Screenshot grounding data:

[Start of Attachment]

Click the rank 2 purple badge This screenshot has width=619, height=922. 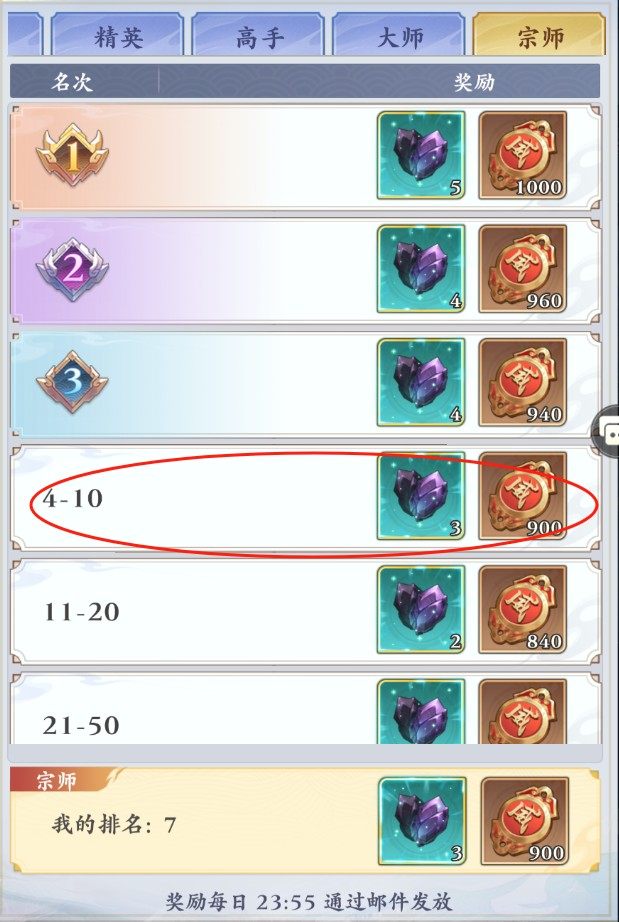pos(72,269)
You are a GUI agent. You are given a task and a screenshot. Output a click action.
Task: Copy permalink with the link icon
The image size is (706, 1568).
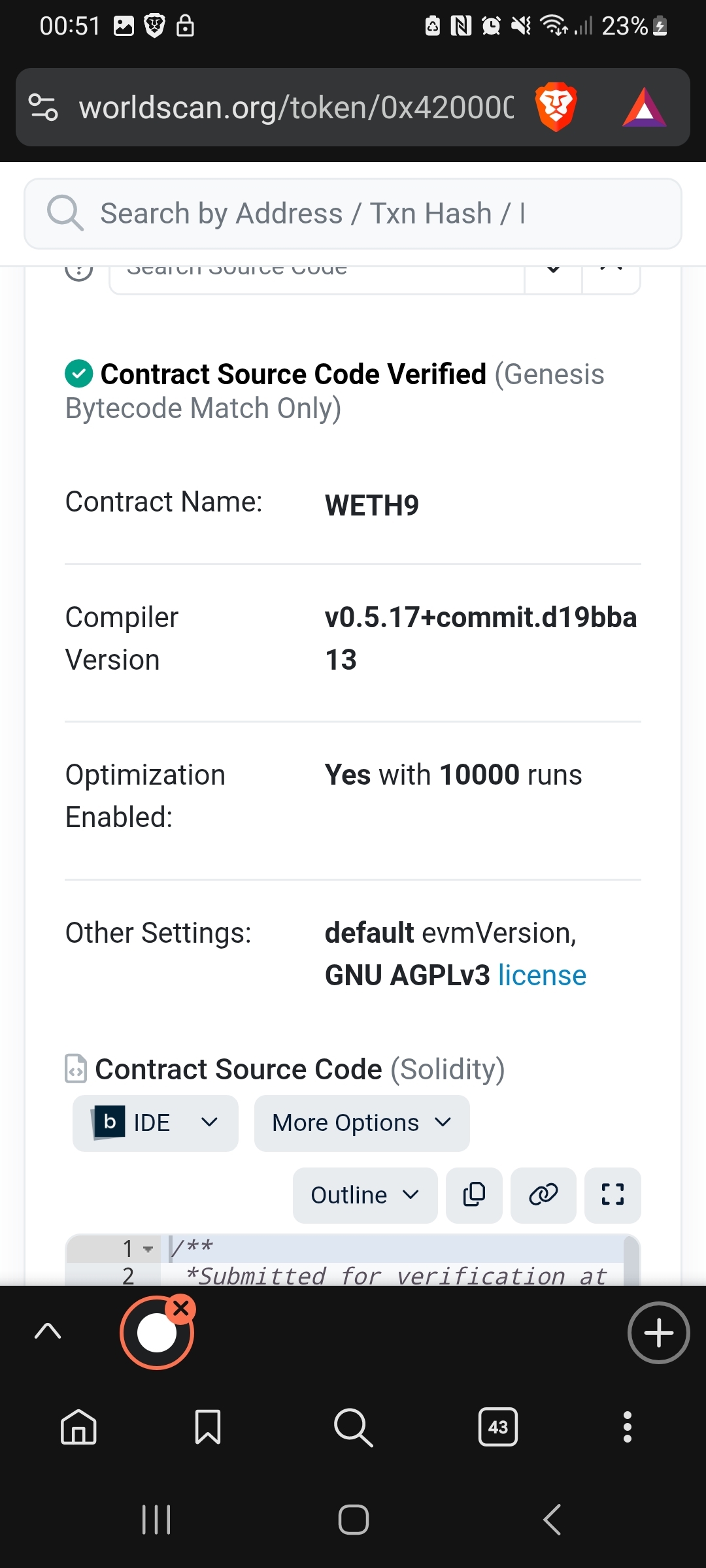coord(543,1195)
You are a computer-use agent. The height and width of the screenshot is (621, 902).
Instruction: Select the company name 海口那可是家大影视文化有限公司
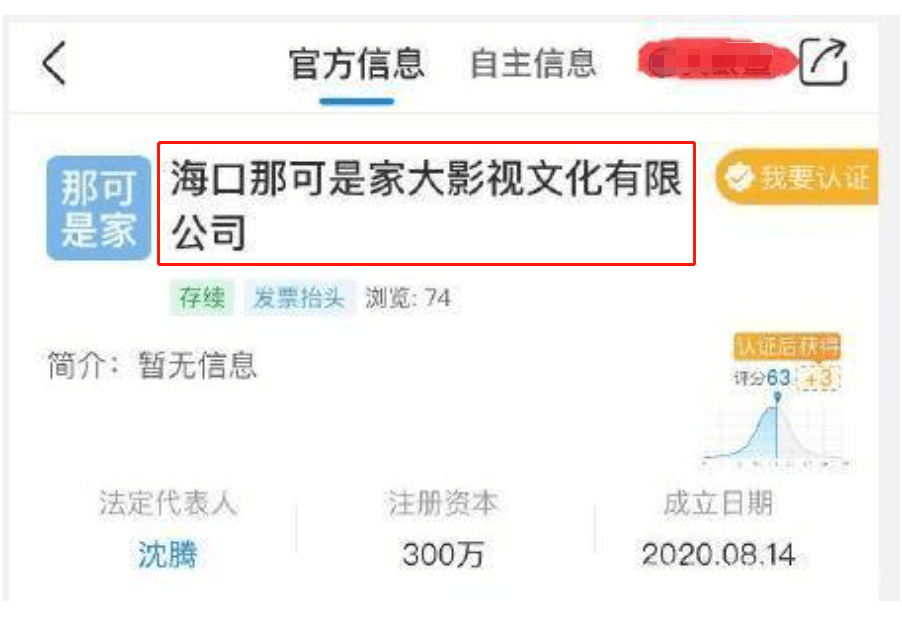pos(426,204)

[End of Attachment]

» **ABOUT THIS EXERCISE**
Filter the records for the word "agent" and show every line that has it.

» **WRITTEN SOLUTION**
You are a GUI agent. You are given a task and a screenshot. Output a click action.
You are a computer-use agent. The height and width of the screenshot is (621, 902).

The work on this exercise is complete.